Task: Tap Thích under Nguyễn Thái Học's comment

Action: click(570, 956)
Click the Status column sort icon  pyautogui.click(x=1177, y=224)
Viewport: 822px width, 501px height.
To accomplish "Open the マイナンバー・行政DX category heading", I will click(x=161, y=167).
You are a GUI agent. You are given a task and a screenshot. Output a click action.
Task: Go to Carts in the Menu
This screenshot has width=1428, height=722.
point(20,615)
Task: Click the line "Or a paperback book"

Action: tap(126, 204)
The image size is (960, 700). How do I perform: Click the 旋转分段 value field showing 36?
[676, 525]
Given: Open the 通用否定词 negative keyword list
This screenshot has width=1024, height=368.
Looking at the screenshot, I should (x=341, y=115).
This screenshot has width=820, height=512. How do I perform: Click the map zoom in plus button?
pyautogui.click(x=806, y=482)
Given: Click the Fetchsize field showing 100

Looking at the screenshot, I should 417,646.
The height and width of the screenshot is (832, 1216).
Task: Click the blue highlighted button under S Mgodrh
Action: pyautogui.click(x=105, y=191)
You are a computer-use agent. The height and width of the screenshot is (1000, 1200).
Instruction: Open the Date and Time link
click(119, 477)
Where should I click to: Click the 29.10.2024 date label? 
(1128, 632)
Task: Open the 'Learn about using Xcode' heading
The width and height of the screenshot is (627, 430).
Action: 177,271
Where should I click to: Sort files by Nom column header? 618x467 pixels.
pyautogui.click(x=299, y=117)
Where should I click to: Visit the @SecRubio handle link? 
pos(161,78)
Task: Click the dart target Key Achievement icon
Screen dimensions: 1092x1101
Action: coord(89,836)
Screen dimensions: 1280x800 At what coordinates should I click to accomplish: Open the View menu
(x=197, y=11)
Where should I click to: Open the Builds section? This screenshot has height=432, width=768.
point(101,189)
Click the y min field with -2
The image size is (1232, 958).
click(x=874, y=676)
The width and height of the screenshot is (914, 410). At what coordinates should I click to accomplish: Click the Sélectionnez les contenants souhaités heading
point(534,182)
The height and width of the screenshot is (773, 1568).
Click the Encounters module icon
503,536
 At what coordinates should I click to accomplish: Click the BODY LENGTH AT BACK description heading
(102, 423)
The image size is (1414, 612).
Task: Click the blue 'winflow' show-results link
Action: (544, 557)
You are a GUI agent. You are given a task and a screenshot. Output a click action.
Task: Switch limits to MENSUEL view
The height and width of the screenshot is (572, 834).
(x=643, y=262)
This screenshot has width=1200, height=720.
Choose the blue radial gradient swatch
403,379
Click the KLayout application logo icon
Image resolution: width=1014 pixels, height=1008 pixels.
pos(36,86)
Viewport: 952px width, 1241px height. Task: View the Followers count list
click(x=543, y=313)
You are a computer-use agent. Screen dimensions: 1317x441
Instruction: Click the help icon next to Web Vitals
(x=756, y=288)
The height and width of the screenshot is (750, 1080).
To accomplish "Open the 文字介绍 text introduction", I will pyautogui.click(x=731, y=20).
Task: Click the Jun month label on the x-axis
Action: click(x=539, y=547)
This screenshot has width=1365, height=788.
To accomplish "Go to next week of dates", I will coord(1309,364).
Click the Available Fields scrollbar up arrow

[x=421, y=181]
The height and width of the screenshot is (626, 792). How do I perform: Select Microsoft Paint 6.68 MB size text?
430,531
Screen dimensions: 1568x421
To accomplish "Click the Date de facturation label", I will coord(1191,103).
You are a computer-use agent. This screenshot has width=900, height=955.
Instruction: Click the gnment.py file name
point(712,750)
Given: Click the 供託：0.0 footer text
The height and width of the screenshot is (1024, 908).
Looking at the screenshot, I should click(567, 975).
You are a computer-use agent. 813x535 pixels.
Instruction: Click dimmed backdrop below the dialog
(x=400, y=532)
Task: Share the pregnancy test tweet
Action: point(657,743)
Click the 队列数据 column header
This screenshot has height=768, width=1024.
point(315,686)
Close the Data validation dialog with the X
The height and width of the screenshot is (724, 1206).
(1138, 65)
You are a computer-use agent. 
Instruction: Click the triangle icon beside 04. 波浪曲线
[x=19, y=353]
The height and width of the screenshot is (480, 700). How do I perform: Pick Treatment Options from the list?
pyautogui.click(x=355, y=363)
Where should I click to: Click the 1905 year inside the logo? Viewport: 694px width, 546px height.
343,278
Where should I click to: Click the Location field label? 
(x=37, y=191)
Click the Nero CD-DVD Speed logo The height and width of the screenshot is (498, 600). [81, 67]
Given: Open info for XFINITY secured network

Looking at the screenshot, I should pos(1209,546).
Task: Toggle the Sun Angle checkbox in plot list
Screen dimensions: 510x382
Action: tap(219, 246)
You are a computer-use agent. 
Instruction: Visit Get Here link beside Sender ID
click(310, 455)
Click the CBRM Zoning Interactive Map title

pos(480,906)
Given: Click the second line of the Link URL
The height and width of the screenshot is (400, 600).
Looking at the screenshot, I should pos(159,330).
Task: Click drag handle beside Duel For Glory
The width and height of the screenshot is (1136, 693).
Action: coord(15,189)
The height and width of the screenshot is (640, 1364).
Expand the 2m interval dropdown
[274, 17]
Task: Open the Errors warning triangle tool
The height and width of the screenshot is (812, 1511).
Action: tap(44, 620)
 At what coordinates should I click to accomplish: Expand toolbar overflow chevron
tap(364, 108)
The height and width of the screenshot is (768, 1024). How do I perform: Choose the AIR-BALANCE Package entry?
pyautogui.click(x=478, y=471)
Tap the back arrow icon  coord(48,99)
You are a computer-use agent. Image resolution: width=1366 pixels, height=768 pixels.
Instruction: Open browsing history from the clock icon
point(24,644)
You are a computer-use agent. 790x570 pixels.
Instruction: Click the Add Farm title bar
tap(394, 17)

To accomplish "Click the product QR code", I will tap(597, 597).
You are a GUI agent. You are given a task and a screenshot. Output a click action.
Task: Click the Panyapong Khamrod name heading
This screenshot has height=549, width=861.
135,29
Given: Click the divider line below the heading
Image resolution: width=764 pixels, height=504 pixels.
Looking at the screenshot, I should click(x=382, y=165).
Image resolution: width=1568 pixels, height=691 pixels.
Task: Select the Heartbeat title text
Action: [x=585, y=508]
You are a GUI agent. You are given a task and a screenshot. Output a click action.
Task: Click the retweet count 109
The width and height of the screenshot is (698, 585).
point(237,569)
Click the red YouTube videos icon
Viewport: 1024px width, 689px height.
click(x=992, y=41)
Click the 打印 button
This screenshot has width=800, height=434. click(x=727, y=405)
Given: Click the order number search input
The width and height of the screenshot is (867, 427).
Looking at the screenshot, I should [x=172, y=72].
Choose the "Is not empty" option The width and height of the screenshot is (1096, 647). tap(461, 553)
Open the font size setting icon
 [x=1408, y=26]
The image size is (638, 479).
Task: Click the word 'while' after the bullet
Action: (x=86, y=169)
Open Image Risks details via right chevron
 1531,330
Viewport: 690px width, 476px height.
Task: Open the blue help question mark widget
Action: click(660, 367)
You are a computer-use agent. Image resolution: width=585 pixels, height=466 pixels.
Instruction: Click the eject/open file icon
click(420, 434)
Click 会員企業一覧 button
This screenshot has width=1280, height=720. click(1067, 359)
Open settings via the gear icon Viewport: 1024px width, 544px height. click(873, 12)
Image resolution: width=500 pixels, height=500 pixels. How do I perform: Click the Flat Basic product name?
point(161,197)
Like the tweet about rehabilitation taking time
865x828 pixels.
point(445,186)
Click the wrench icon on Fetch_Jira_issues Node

▶ _EXERCISE_
Repeat the lines from the first one in the records through the line containing "Given: Open the 通用否定词 negative keyword list", exactly as written, and nothing else.

▶ _ANSWER TO THIS EXERCISE_
Task: Tap Thích under Nguyễn Thái Học's comment

Action: click(570, 956)
Click the Status column sort icon  pyautogui.click(x=1177, y=224)
Viewport: 822px width, 501px height.
To accomplish "Open the マイナンバー・行政DX category heading", I will click(x=161, y=167).
You are a GUI agent. You are given a task and a screenshot. Output a click action.
Task: Go to Carts in the Menu
This screenshot has width=1428, height=722.
point(20,615)
Task: Click the line "Or a paperback book"

Action: tap(126, 204)
The image size is (960, 700). How do I perform: Click the 旋转分段 value field showing 36?
[676, 525]
Given: Open the 通用否定词 negative keyword list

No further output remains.